Retail IT directors may soon be able to market mobile applications cross-platform. When Amazon launches its Android Appstore, it could change the way enterprises buy software and the way retailers market mobile applications.

Gartner predicts revenue generated by applications downloads from app stores, either through direct spending by end-users or advertising revenue, will grow 1,000% between 2010 and 2014. As Amazon readies to rival Google and emulate Apple's success, the need to differentiate from its competitors could drive it towards a business-focused, cross-platform app store.

But how will it create new opportunities for cross-platform applications and enterprise app stores?

Google, Apple, Blackberry, Nokia and Microsoft all have application stores for mobile apps running on smartphone devices. For Google's Android operating system (OS), a host of third-party app stores have sprung up from the likes of Vodafone in Europe and most recently, Amazon, which analysts have warned will cause fragmentation in the app store market.

Roberta Cozza, principal analyst at Gartner, warns the market may fragment if Amazon's apps are not available through Google's Android Market too.

"Android users are not aware of what they're missing at the moment if they don't have the latest version of Android, which is why fragmentation has not had an impact on sales yet. But as users become more knowledgeable about applications, they will realise what they're missing and it will become more of an issue going forward. Developers have to have in mind that applications developed for the latest OS version may not run on older versions," warns Roberta Cozza.

App store operators taking on Apple

Windsor Holden, principal analyst at Juniper Research warned that some operators launching app stores are "brushing up what they already offer in portals and calling it an app store".

"Operators are not renowned for being the best sellers of content. If you look at Amazon, they are a specialist in retailing content and achieving sales. We've got someone who is far more likely to succeed as it's their core business," he adds.

Holden believes Amazon's Appstore could fuel competition. "Google is like another supermarket on the block. Competition is good. Maybe they'll be some migration of traffic from Google. Or it could spur Google on," he says.

But ultimately, the market will continue to fragment until open standards allow apps to be offered across a variety of handsets. But, "getting operators to agree is like herding cats," adds Holden.

Vodafone, China Mobile and Sprint formed an alliance called The Wholesale Applications Community early last year to offer a single, open platform that delivers applications to all mobile phone users.

Fragmentation is a more complex issue for businesses. "For enterprise applications, it's often not the case of merely going to an app store, it's about getting a relationship with an app platform provider or solutions provider because of data security. There are a number of handsets aimed at pro-sumers [professional users], talking about enterprise apps running on personal handsets. But they have a lot of issues," he says.

But app stores aimed at enterprise users may become more prevalent.
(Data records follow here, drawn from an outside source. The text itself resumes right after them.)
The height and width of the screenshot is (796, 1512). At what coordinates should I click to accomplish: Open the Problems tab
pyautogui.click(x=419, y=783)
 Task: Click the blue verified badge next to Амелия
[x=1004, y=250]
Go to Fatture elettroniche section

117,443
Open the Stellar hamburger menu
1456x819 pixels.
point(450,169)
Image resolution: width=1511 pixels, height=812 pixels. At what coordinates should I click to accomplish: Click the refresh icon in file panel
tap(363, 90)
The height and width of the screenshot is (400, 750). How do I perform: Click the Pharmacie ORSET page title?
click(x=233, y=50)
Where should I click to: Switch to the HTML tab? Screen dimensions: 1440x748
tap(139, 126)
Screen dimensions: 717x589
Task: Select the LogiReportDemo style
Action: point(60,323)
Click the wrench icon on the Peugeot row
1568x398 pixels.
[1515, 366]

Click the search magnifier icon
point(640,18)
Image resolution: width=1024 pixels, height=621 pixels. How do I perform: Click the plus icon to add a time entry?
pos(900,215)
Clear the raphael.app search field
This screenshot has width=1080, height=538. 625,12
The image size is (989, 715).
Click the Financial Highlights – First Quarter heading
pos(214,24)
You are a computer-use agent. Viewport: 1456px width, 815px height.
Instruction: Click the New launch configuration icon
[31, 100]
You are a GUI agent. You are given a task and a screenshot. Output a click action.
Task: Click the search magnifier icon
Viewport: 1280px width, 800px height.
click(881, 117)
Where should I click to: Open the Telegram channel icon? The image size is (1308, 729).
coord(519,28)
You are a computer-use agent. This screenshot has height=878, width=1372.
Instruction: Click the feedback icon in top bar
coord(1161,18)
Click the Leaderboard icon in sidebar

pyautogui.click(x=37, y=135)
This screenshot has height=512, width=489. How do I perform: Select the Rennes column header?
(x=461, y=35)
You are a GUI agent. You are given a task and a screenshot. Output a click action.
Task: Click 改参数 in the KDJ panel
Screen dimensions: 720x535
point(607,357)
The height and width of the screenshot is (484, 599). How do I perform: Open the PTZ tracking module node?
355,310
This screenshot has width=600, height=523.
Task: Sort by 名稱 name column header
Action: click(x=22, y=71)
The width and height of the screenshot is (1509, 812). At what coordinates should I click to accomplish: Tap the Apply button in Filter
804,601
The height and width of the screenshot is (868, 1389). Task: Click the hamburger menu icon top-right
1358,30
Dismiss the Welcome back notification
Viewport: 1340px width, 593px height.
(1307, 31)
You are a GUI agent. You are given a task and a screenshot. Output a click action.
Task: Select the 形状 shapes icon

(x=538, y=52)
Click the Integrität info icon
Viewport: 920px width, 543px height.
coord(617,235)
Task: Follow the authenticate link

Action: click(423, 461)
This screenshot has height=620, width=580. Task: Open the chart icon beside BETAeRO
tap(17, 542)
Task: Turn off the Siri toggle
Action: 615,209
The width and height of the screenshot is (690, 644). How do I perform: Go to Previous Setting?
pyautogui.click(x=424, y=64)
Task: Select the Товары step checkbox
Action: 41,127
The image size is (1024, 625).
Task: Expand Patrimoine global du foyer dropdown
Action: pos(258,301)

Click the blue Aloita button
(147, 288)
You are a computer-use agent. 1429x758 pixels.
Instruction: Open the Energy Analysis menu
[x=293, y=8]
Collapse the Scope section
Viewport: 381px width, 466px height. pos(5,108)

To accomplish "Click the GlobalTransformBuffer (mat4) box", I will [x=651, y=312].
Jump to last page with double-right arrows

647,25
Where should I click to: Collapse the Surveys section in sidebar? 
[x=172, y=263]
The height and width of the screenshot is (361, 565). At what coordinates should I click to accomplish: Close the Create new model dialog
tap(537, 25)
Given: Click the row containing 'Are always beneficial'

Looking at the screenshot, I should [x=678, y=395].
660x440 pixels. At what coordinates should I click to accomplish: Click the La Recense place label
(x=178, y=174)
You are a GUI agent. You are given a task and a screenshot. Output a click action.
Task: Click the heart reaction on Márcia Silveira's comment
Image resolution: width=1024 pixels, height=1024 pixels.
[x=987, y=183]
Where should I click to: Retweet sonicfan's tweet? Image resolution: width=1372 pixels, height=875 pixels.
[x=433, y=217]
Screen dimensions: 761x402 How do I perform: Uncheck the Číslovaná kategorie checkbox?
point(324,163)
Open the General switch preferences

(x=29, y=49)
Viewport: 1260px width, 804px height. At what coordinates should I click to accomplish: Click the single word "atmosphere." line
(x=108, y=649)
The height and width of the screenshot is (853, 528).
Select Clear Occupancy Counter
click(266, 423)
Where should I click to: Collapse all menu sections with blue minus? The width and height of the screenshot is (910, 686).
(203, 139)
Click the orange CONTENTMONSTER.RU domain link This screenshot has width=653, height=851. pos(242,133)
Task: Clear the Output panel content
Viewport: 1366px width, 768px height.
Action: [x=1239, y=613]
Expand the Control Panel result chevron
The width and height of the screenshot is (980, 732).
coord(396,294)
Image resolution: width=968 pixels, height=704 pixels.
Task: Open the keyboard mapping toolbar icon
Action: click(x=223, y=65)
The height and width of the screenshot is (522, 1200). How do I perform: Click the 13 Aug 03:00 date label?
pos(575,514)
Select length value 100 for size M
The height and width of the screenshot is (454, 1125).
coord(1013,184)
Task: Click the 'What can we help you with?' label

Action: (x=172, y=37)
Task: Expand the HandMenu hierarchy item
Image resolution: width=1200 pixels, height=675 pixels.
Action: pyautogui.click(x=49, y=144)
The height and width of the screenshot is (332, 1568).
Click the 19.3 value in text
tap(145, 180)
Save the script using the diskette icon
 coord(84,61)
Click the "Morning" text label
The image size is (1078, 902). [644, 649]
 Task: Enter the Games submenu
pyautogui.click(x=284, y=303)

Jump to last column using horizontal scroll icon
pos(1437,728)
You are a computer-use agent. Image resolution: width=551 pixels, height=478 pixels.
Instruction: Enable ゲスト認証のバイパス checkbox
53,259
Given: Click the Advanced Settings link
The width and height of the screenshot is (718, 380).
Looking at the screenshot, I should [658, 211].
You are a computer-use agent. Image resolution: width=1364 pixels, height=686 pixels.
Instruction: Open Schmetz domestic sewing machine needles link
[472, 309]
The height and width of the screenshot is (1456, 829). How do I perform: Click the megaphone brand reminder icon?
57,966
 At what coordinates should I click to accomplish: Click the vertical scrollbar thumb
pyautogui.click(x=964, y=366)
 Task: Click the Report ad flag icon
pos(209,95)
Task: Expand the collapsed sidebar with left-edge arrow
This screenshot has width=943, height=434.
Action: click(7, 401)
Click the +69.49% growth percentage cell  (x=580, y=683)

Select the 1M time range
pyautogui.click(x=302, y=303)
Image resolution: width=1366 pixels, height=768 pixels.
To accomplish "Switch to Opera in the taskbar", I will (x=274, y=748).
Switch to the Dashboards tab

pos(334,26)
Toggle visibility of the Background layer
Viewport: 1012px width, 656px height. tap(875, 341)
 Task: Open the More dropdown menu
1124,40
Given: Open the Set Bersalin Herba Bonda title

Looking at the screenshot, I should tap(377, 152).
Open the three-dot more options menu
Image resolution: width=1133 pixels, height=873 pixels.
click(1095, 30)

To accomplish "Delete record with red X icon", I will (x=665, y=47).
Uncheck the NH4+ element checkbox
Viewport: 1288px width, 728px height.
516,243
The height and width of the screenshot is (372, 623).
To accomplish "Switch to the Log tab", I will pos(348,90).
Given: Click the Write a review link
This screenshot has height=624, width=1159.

Adrian Bridgwater says on Computer Weekly's CWDN blog, Apple's new Mac App Store targets businesses. "Apple is arguably much more interested in seeing what it can achieve in the enterprise space and the mobile enterprise space at that," says Bridgwater.

Enterprise app stores are in the pipeline. "One new idea that's been thrown around quite a bit lately (both in person and virtually) is applying the "app-store" concept, familiar to people with smartphones, to the world of enterprise applications," says Dennis Gaughan, analyst at Gartner in a blog post.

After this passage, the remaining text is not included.